**PASSAGE PROVIDED**
..............................

If we are unable to protect our intellectual property or infringe or are alleged to infringe others’ intellectual property, our operating results may be adversely affected.

 

We primarily rely on trade secret laws and restrictions on disclosure to protect our intellectual property rights. We cannot be certain that the steps we have taken to protect our intellectual property rights will prevent unauthorized use of our technology. Our inability to protect our intellectual property rights could diminish or eliminate the competitive advantages that we derive from our proprietary technology.

 

We may become involved in litigation in the future to protect our intellectual property or because others may allege that we infringe on their intellectual property. These claims and any resulting litigation could subject us to significant liability for damages and invalidate our proprietary rights. In addition, these lawsuits, regardless of their merits, would likely be time consuming and expensive to resolve and would divert management’s time and attention. Any potential intellectual property litigation alleging our infringement of a third-party’s intellectual property also could force us or our customers to:

 

stop producing products that use the intellectual property in question;

 

obtain an intellectual property license to sell the relevant technology at an additional cost, which license may not be available on reasonable terms, or at all; and

 

redesign those products or services that use the technology in question.

 

The costs to us resulting from having to take any of these actions could be substantial and our operating results could be adversely affected.

 

Complying with applicable environmental laws requires significant resources and if we fail to comply, we could be subject to substantial liability.

..............................

**DATA PROVIDED**
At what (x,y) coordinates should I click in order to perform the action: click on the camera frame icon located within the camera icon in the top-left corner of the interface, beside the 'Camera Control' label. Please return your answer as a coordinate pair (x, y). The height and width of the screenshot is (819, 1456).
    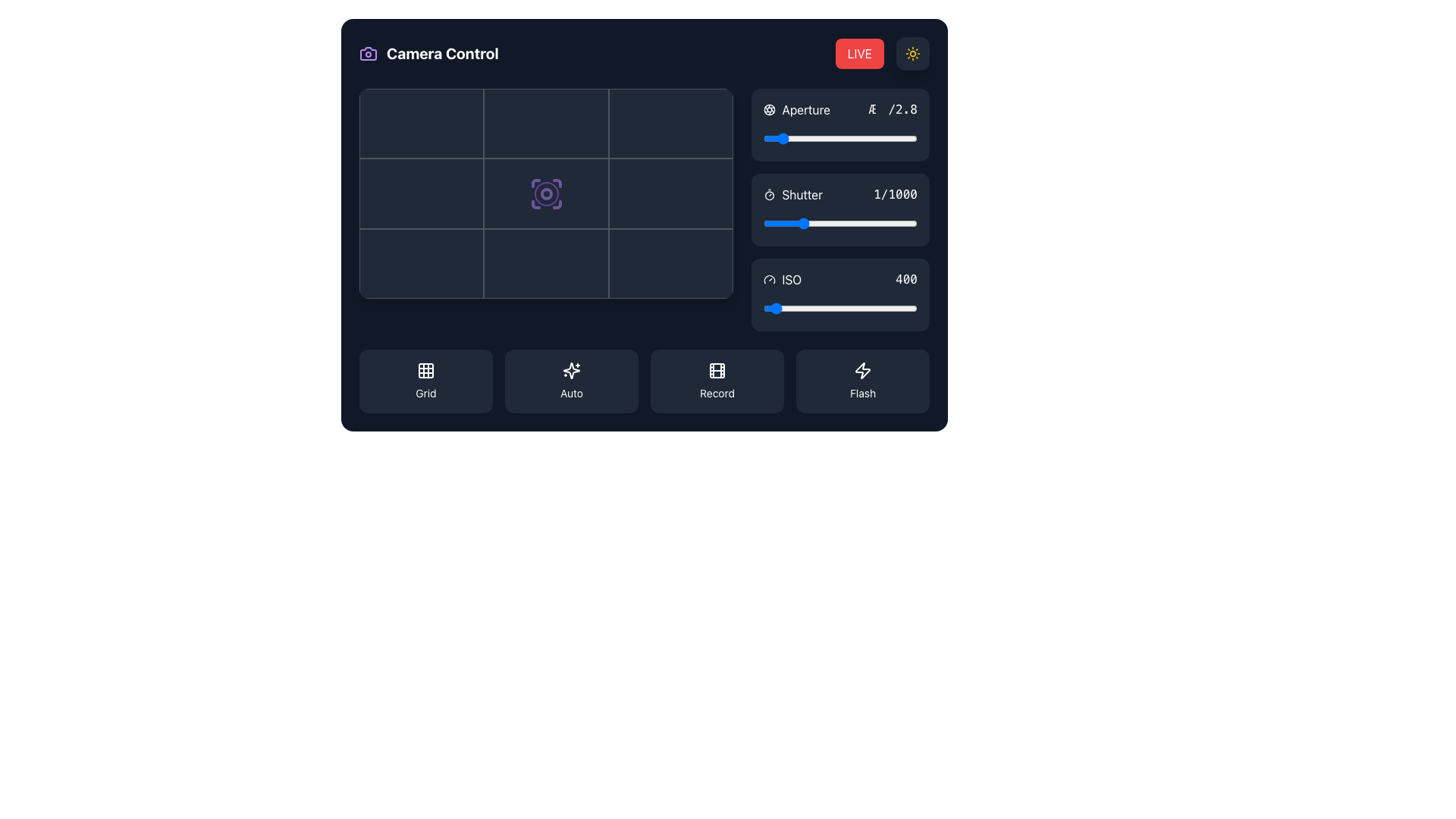
    Looking at the image, I should click on (368, 52).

..............................

**DIRECTIVES**
[a] Using the intellectual property passage, answer each question on its own line:
(i) What does the company mainly rely on to protect its intellectual property rights?
(ii) Regardless of their merits, what would such lawsuits divert?
(iii) What is the last action that infringement litigation could force the company or its customers to take?
[b] Decide whether each statement agrees with the intellectual property passage. Answer yes or no and quote the words that settle it.
(i) The company is confident its protective steps will prevent unauthorized use of its technology.
(ii) A license for the relevant technology might not be obtainable at all.
(iii) Complying with applicable environmental laws takes significant resources.

**RESPONSE LIST**
[a]
(i) Trade secret laws and restrictions on disclosure.
(ii) Management's time and attention.
(iii) Redesign the products or services that use the technology in question.

[b]
(i) No: "We cannot be certain that the steps we have taken to protect our intellectual property rights will prevent unauthorized use of our technology."
(ii) Yes: "which license may not be available on reasonable terms, or at all"
(iii) Yes: "Complying with applicable environmental laws requires significant resources"